--- Document excerpt ---

Are Tools All We Need? Unveiling the Tool-Use Tax in LLM Agents

arXiv cs.AI / 5/4/2026

📰 NewsIdeas & Deep AnalysisModels & Research

Key Points

  • The paper challenges the assumption that tool-augmented reasoning in LLM agents always improves reliability, showing cases where it can underperform native chain-of-thought (CoT) when semantic distractors are present.
  • It introduces a Factorized Intervention Framework to separate the performance effects of prompt formatting cost, tool-calling protocol overhead, and the real benefit gained from executing tools.
  • The analysis identifies a “tool-use tax”: performance degradation caused specifically by the tool-calling protocol, which can outweigh tool benefits under semantic noise.
  • To reduce protocol-induced errors, the authors propose G-STEP, a lightweight inference-time gating mechanism that partially recovers performance.
  • The findings conclude that to achieve larger gains, systems likely need improvements to the model’s intrinsic reasoning quality and its ability to interact with tools, not only better prompting or tool use.

---

- Activity list:
(A) In the paper summary, rewrite the point that begins "It introduces a Factorized Intervention Framework" as a shorter list that keeps its main facts.
(B) Write out the part of the paper summary starting with "Are Tools All" and going on through "distractors are present.".

--- Entries supplied ---

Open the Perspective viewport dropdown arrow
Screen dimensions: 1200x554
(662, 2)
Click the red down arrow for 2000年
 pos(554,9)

---

- Your written answers:
(A)
The paper's Factorized Intervention Framework separates three effects on performance:
- the cost of prompt formatting
- the overhead of the tool-calling protocol
- the real benefit of executing tools

(B)
Are Tools All We Need? Unveiling the Tool-Use Tax in LLM Agents

arXiv cs.AI / 5/4/2026

📰 NewsIdeas & Deep AnalysisModels & Research

Key Points

  • The paper challenges the assumption that tool-augmented reasoning in LLM agents always improves reliability, showing cases where it can underperform native chain-of-thought (CoT) when semantic distractors are present.